As we have previously commented at the beginning of the text, the objective of this publication is not to prohibit transgression in art, knowing that by itself it cannot prohibit it, but doesn't want to promote said prohibition either. In other words, art is free, as the reader already knows, and any artist can do whatever he wants, knowing that if he transgresses too much, it is possible that he may put his personal integrity at risk, as has sometimes happened. We live in a world where second chances exist, and that is desirable, but we cannot avoid that each one is responsible for his actions and that each action has a certain reaction, they are forces of nature and so it happens and it will happen. But for the purposes of this publication, the transgression is not an artistic merit, it is rather an action that falls within the indifferent.

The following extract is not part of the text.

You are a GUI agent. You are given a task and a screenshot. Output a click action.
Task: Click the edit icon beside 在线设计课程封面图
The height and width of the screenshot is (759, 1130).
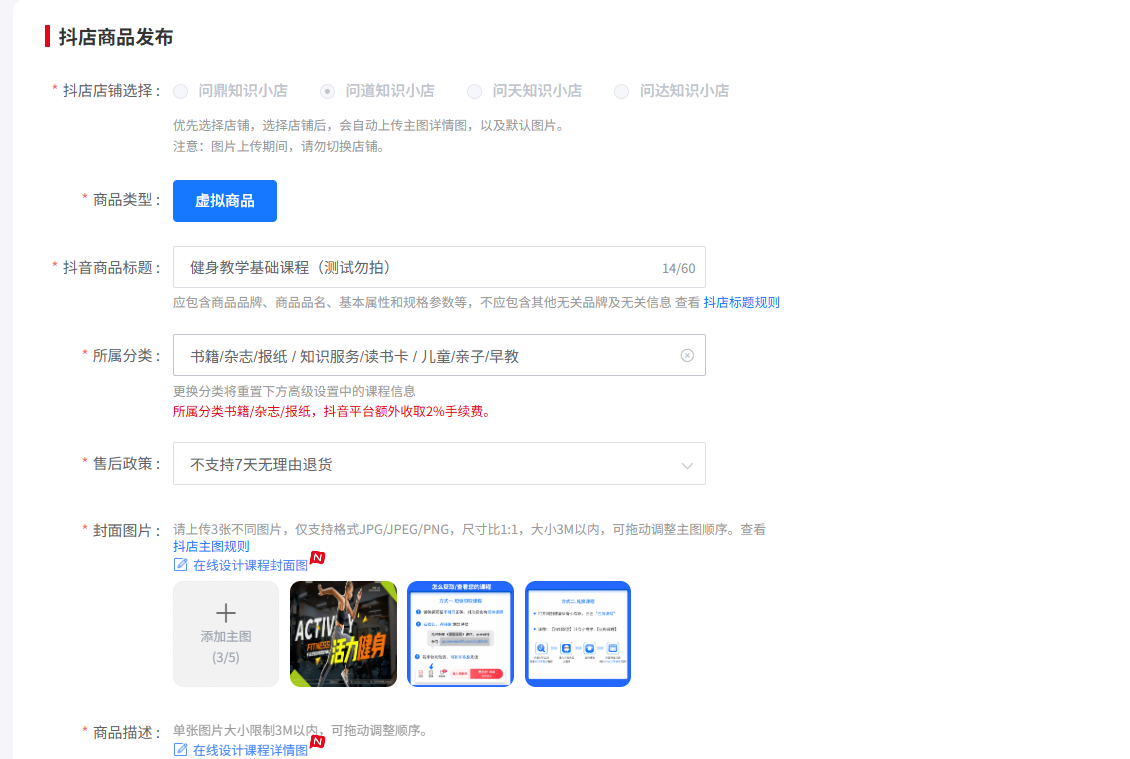click(181, 565)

Now we are going to mention, and may those mentioned forgive me if they ever read this article for naming them without asking for too much permission, the opposite of transgression, that is, art, in this case cinematographic, well done, such as the Indiana Jones movies created by George Lucas, Steven Spielberg and John Williams in the musical section. All the ingredients that come together in this cinematographic work are within what is allowed, and yet, the artistic experience is outstanding, excellent, one of the best. Therefore, I would like to send a message to future artists that they better dedicate themselves to writing a good script than to throw tomato sauce on a Van Gogh painting.

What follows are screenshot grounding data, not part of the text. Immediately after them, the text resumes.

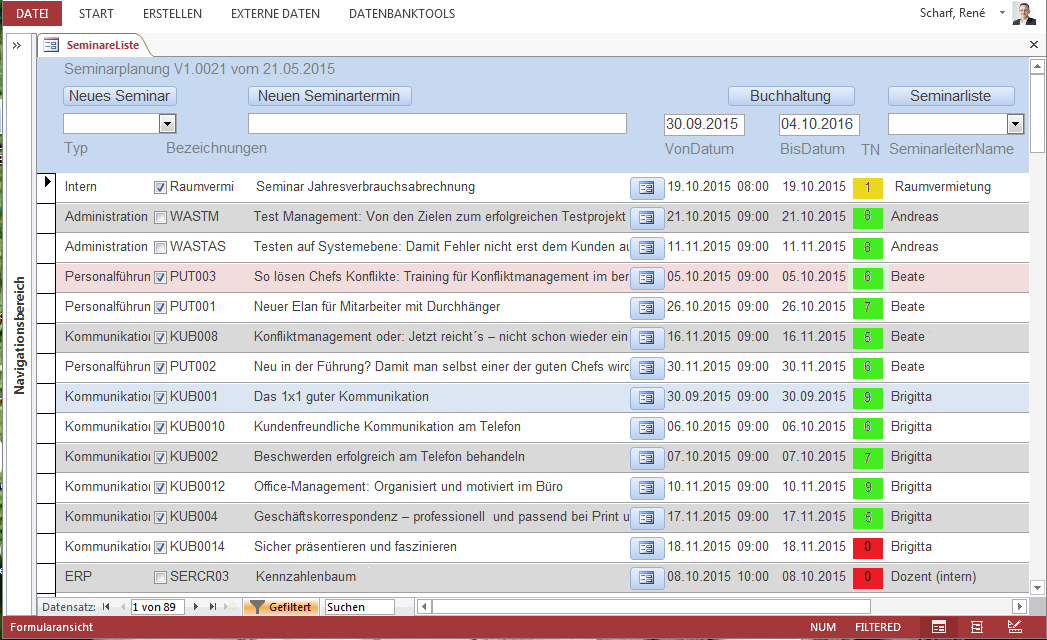The height and width of the screenshot is (640, 1047).
Task: Open the Typ filter dropdown
Action: pyautogui.click(x=168, y=124)
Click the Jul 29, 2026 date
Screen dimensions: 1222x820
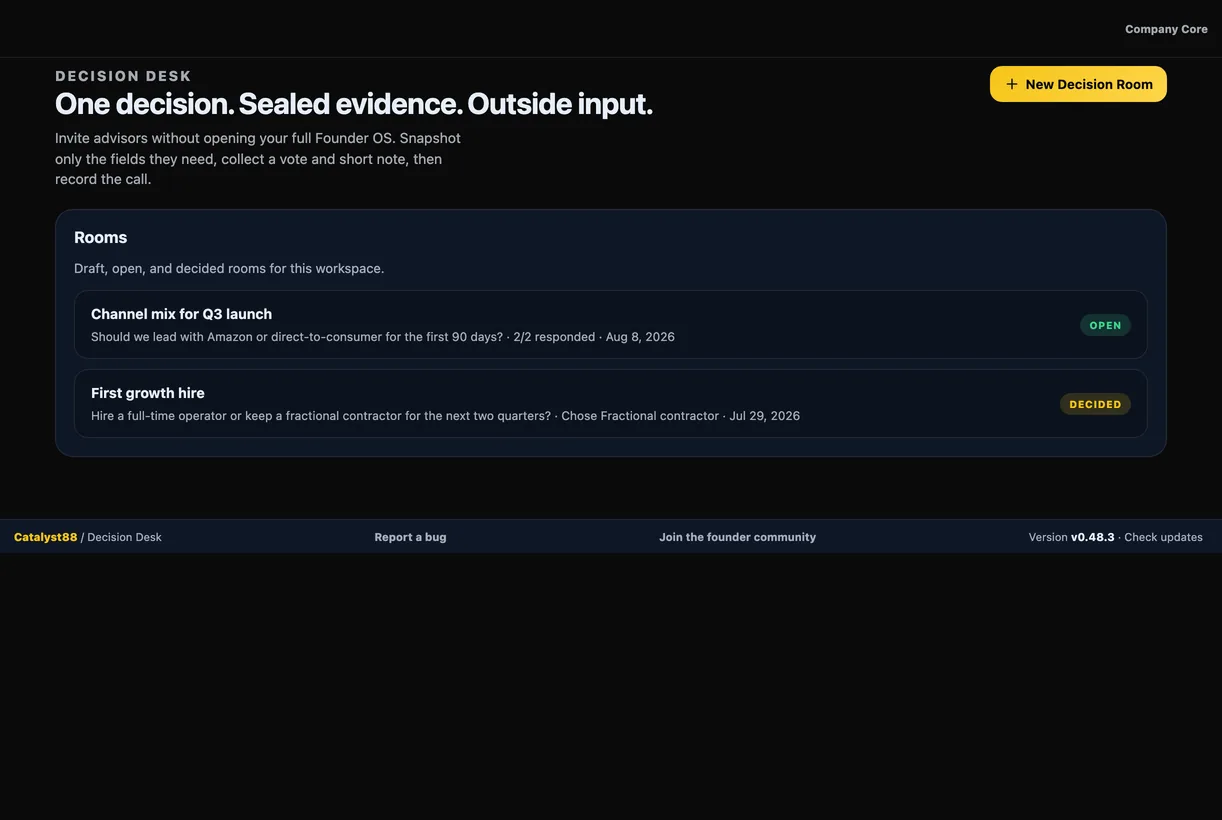point(765,416)
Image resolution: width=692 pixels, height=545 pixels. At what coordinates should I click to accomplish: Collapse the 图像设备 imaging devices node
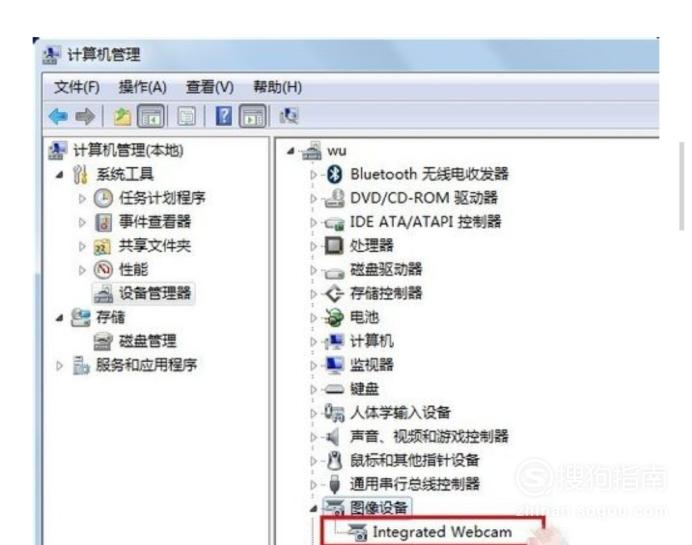313,509
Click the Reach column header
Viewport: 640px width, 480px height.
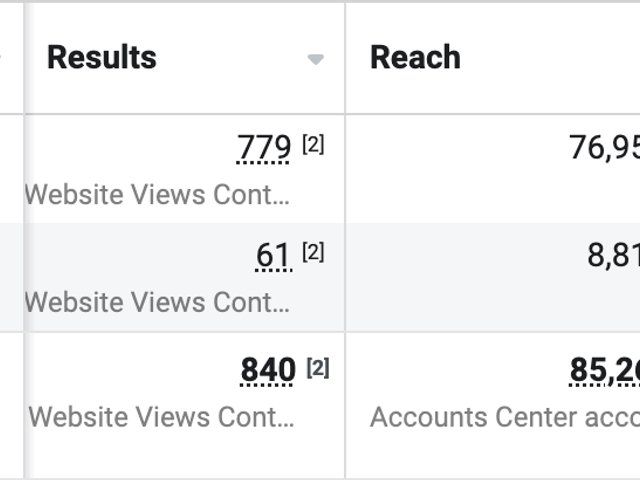coord(415,58)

Other film directors have tried -successfully- to transgress, such as the Spanish Luis Buñuel, who with his characters of nuns mixed with prostitutes left his mark on the art world that for some will be sublime but that in the eyes of this publication, and already falling too much into repetition, it is indifferent.

So, summarizing, we end the article, as is customary, just as we started it: for this medium, transgression in art does not suppose a merit, it is rather indifferent, but we do not want to prohibit it either, everyone do whatever they can.